Related tags: Real ale, Alcoholic beverage

CAMRA has insisted real ale is just as healthy as red wine
CAMRA has insisted real ale is just as healthy as red wine
A poll carried out for the Campaign for Real Ale has shown most British drinkers think wine is a healthier tipple than beer.

CAMRA’s survey of 1,000 people found 67% thought wine was most healthy, compared to just 13% for beer.

However, the beer lovers have hit back – insisting beer is just as good for you as wine.

Colin Valentine, CAMRA chairman, said: “Recently I met a friend who was rather grumpily nursing a glass of red wine having been told that it was better for him than the real ale that he loves.  It’s good to be able to reassure him that this is nonsense; in moderation, beer is just as healthy as wine.

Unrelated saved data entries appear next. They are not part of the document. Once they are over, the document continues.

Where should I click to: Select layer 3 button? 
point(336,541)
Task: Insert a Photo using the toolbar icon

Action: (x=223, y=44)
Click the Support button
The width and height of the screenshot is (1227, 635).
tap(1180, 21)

“As well as the huge range of flavours and styles available to suit any palette, the big advantage with beer is that it is low in alcohol. It’s much easier to ensure that you don’t overstep the mark and start to undo the good that a drink can do to your health. The important thing is to drink as part of a healthy lifestyle.  A brisk walk to the pub for a pint of real ale will do you far more good than sitting on the sofa at home with a bottle of wine.”

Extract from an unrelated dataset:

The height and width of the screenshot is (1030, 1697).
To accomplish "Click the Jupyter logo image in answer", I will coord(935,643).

Professor Charles Bamforth of the University of California, Davis and author of Beer, Health and Nutrition said: “The myth that wine is in some way healthier than other alcoholic drinks dates back many years to research carried out in France, a predominantly wine drinking country. This suggested that moderate wine drinkers were healthier than non-drinkers.  The crucial point is that it was a comparison with non-drinkers.  When similar studies were carried out in the Czech Republic, a nation of beer drinkers, just the same protective effect was seen with beer. This study showed the lowest risk of heart attacks in men who drank almost daily or daily consuming between 7- 16 pints of beer a week.

“The difficulty of measuring the effect of drinking on health is that differences can be masked by other aspects of lifestyle, such as smoking, diet and exercise.  A paper from the Harvard School of Public Health in the USA reanalysed the results from a large number of previous studies from around the world to take these differences into account.  This research showed strong evidence that moderate consumption of any alcoholic drink is linked with a lower risk of heart disease and that most of this protection comes from the alcohol rather than any other component in the drink. 

“There is nothing magic about wine and heart disease; the benefit comes from moderate alcohol consumption.  But moderation is the key word.  If you drink too much, any health benefits to your cardiovascular system quickly disappear.  This is equally true whether your favourite tipple is beer, cider, spirits or wine.”